PUTİN’İN BAŞININ “TATLI” BELASI: RAMAZAN KADİROV

upa-admin 07 Mart 2016 2.476 Okunma 0
PUTİN’İN BAŞININ “TATLI” BELASI: RAMAZAN KADİROV

Rusya’nın Kuzey Kafkas Yönetim Birimi içerisinde yer alan Çeçenistan Özerk Cumhuriyeti’nin Devlet Başkanı Ramazan Kadirov, Nisan 2016 itibarıyla bitecek olan görev süresinin ardından “yeniden” Başkanlığa aday olmayı düşünmediğini geçtiğimiz günlerde açıkladı. Katıksız bir Putin yandaşı olarak bilinen ve Çeçenistan’daki ayrılıkçı hareketlerin ciddi anlamda etkisizleştirilmesi anlamında çok önemli bir rol oynamış olan Kadirov, 2007 yılından bu yana Devlet Başkanlığı koltuğunda oturmaktadır. Çeçen ayrılıkçılarına, Putin muhaliflerine ve Kuzey Kafkasya’da önemli bir etkinlik alanına sahip “Kafkasya Emirliği” ya da bölgedeki IŞİD mahfillerine karşı sert ve taviz vermeyen bir tutum sergileyen Kadirov, zaman zaman “çılgınlık” seviyesinde görülebilecek tutarsız ve ulusal/uluslararası bağlamdan kopuk açıklamalar da yapmaktadır. Özellikle Rusya içerisindeki muhalif gruplara yönelik tehditkar açıklamaları ve uygulamaları, Rus mafyası ile yakın ilişkiler içerisinde olduğuna yönelik söylentiler ve Çeçen ulusçuları tarafından davaya zarar veren bir “hain” olarak görülüyor olması, Ramazan Kadirov’u tanımlarken üzerinde durulması gereken hususlar arasındadır. Ne var ki, görevi bırakacağına yönelik son açıklamasının ardında başka bir gerçeklik bulunmaktadır.

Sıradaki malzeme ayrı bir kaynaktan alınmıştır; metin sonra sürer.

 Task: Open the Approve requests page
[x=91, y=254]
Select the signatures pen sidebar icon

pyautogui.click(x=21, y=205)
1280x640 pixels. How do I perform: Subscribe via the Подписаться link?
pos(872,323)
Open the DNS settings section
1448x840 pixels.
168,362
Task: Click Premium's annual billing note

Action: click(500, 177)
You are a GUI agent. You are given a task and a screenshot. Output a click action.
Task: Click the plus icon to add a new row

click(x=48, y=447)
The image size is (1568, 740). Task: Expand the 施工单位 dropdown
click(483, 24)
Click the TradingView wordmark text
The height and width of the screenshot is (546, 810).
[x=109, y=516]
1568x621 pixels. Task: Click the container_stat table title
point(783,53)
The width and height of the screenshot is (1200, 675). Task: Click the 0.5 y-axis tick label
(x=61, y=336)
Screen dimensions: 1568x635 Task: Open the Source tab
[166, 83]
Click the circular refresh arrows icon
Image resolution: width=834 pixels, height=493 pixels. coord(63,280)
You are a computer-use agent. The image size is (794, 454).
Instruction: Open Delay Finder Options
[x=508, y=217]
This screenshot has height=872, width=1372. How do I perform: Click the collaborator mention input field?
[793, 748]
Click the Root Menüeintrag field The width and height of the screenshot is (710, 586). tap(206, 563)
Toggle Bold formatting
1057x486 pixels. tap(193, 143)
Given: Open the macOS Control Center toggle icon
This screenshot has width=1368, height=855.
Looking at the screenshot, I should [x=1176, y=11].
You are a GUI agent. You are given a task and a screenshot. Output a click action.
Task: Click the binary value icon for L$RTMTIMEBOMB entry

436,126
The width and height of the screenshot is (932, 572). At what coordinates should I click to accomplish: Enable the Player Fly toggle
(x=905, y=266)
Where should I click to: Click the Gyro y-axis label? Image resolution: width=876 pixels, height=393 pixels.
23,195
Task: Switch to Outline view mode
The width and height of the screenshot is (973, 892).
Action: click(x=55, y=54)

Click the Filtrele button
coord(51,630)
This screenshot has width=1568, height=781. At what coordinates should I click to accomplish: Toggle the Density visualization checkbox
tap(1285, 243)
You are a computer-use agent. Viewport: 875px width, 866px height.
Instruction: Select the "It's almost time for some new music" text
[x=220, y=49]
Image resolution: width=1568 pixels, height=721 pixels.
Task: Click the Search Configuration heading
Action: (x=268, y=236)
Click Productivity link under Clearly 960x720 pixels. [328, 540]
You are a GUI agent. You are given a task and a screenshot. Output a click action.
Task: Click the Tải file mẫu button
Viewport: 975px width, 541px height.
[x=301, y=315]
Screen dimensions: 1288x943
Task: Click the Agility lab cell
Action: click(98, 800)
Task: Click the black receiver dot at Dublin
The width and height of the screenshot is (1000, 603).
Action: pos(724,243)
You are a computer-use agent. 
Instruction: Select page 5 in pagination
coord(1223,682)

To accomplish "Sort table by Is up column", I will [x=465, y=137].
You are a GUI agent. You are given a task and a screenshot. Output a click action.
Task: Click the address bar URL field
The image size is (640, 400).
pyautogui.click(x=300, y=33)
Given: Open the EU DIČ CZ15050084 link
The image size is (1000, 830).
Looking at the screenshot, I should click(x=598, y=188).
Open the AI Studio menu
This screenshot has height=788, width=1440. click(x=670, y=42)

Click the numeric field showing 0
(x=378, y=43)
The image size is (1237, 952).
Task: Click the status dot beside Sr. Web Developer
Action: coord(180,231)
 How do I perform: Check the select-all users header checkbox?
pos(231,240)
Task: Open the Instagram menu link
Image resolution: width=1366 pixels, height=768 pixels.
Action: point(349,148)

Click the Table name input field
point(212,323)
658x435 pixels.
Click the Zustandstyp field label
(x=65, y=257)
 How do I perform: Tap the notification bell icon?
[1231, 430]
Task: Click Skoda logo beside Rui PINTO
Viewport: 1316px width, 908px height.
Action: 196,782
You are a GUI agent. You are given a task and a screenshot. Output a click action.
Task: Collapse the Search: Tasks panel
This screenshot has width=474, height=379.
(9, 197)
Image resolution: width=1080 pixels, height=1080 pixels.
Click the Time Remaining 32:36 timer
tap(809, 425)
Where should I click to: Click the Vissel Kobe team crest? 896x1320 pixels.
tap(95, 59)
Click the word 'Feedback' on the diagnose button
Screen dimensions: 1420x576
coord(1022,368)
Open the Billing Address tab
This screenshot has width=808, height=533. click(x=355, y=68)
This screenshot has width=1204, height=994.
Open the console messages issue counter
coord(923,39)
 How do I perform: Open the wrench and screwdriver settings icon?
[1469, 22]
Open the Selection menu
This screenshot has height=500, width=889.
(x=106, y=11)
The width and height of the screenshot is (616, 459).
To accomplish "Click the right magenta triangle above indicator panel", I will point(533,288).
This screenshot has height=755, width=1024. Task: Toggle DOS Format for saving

Ramazan Kadirov’un babası Ahmed Kadirov, Birinci Çeçen Savaşı (1994-1996) esnasında Çeçen ulusal mücadelesine destek veren bir isim iken, İkinci Çeçen Savaşı esnasında ve sonrasında taraf değiştirmiş ve Vladimir Putin ile oldukça yakın ilişki tesis etmiştir. Bu ilişki, İkinci Çeçen Savaşı’nın Rusya lehine sonuçlanmasının ardından Ahmed Kadirov’un Putin tarafından Çeçenistan Devlet Başkanlığı makamına getirilmesiyle sonuçlanmıştır. Ahmed Kadirov, Çeçen ulusçuları tarafından, kendi kişisel rahatını ve bekasını ulusunun çıkarları ve beklentilerinin önüne yerleştiren bir oportünist, hatta bir hain olarak yaftalanmıştır. Ne var ki, Kadirov’un bu hamlesi, Putin’in kişiliğini çözmüş ve Rusya’nın yeniden yükselişi sonrasında Kuzey Kafkasya’da dengenin Rusya lehine değişeceğini görmüş bir siyasetçinin, gerek kendi halkının daha fazla yıpranmasını önlemek, gerekse de bölgeyi kendi kişisel hesapları ve beklentileri çerçevesinde yönetmek yönünde attığı bir adım olarak da değerlendirilebilir. Belki de Kadirov, Rusya’ya yakın durarak, bölgesine daha fazla devlet yatırımı çekmek ve “şüpheli” olarak görülmeyeceği için iç politika anlamında daha rahat adım atabilmek yönünde bir strateji benimsemiş de olabilir. Ancak Ahmed Kadirov’un düşüncesi ne olursa olsun, bu, onun Çeçen ulusçuları ve ayrılıkçı harekete yön veren isimler tarafından olumsuz bir bağlamda algılanmasının önüne geçememiştir. Nitekim Ahmed Kadirov’un ölümü de Çeçen milislerin düzenlediği bir saldırıyla gerçekleşmiştir.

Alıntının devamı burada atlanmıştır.